Some PAD/PVD patients experience a cramp-like pain (called "intermittent claudication"), when walking, climbing stairs or exercising. This is the muscles' way of warning the body that it isn't receiving enough blood during exercise to meet the increased demand. Typically this “cramp-like” pain goes away when you stop exercising, although this may take a few minutes. Working muscles need more blood flow. Resting muscles can get by with less.
The prevalence of PAD/PVD in the general population is 12–14%. As one becomes older their chances of developing PAD/PVD increases to 20% by the age of 70 and onward.
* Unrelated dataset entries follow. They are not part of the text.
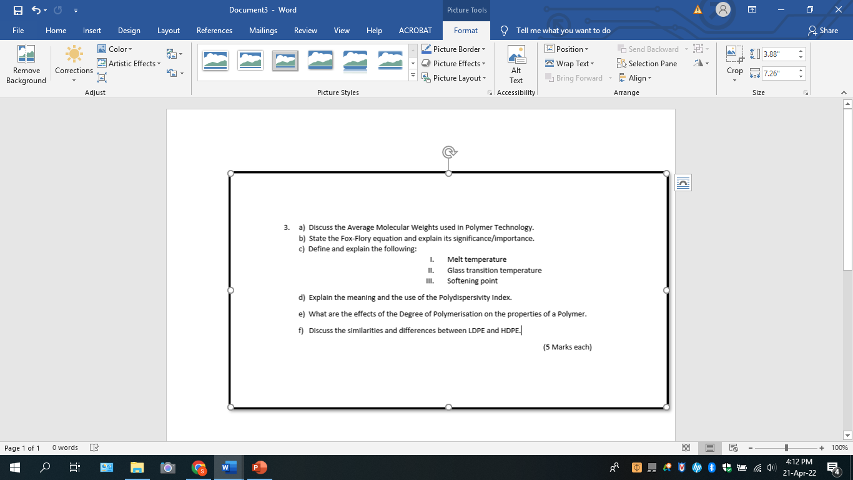
Task: Open the ACROBAT ribbon tab
Action: pyautogui.click(x=415, y=30)
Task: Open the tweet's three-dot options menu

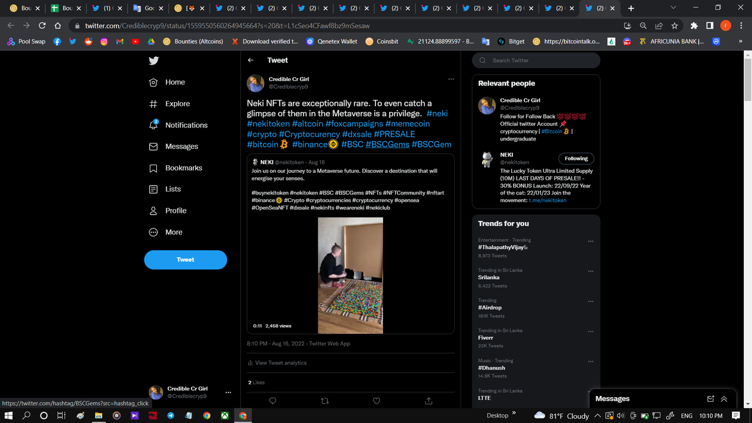Action: pos(451,78)
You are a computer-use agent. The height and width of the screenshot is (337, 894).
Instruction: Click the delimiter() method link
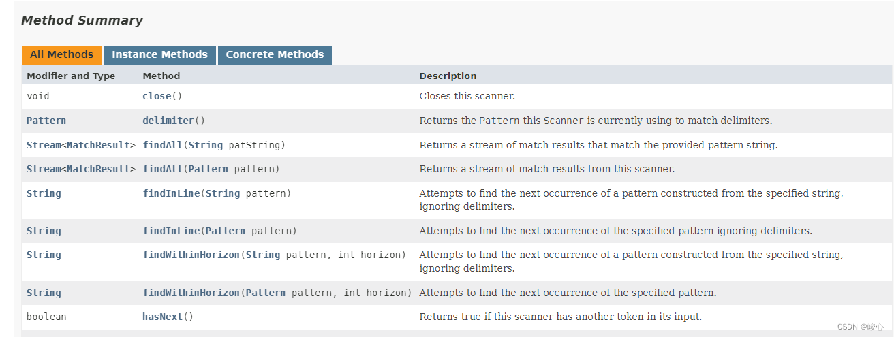point(168,121)
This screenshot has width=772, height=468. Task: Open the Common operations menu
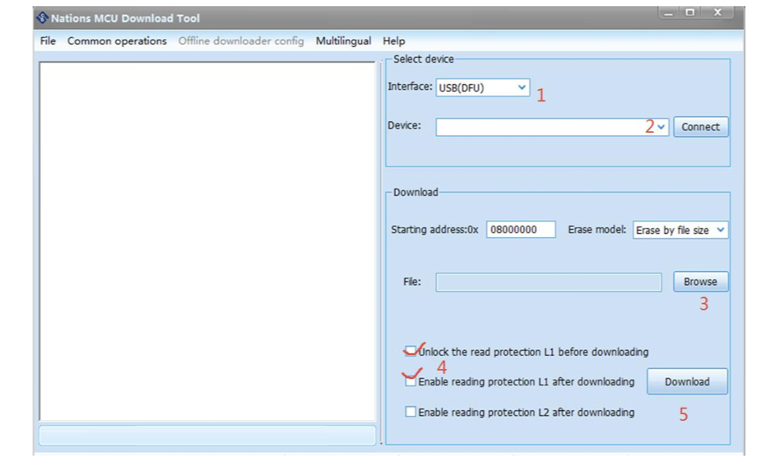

Approximately 1 in 3 diabetics over the age of 50 will develop PAD/PAD. For those who suffer from PAD, there is a 20% or higher risk of suffering a coronary event over a 10 year time span. Approximately 70%–80% of affected individuals are initially asymptomatic. Despite its prevalence and cardiovascular risk implications, only 25% of PAD patients are undergoing treatment. Roughly 4% of PAD/PVD patients will have severe blockages that lead to amputations.
Risk Factors for PAD/PDV
- Smoking. Smokers may have four times the risk of PAD than non-smokers.
- Physical inactivity
- High blood cholesterol
- High blood pressure
- Being overweight
- Family history of atherosclerosis
- Painful cramping in your hip, thigh or calf muscles after walking (Intermittent Claudication)
- Leg numbness or weakness
- Coldness in your lower leg or foot
- Sores on your toes, feet or legs that won't heal
- Pale or bluish color of your feet or legs
- Hair loss or slower hair growth on your feet and legs
- Slower toenail growth
- Shiny skin on your legs
- No pulse or a weak pulse in your legs or feet
Traditional PAD/PVD Treatments
- Walking programs
- Surgery (angioplasty, bypass, stent placement, atherectomy
- Smoking cessation
- Healthy diet
- Management of diabetes
- Management of hypertension
- Medications (minimal effectiveness)
- Management of cholesterol
How The Venowave Can Help
PAD/PVD Patients have traditionally been an underserved population with very few alternatives- until today.
The Venowave is a medical device that has been statistically proven to improve circulation in the lower extremities. Several medical case studies have demonstrated significant results in increasing walking distance and decreasing pain caused by intermittent claudication in PAD/PVD patients.
The Venowave is applied to the back of the calf and mimics the body’s venous system increasing blood circulation in both the veins and arteries of the lower leg. By increasing circulation, the Venowave draws a higher level of oxygen to the lower legs, preventing ischemia and muscle cramps from occurring while improving walking distance. The Venowave is unique because it is lightweight (270g, about half a pound), discreet (can easily be worn under pants or skirts) and allows patients to remain completely mobile. There are no wires, tubes or sleeves.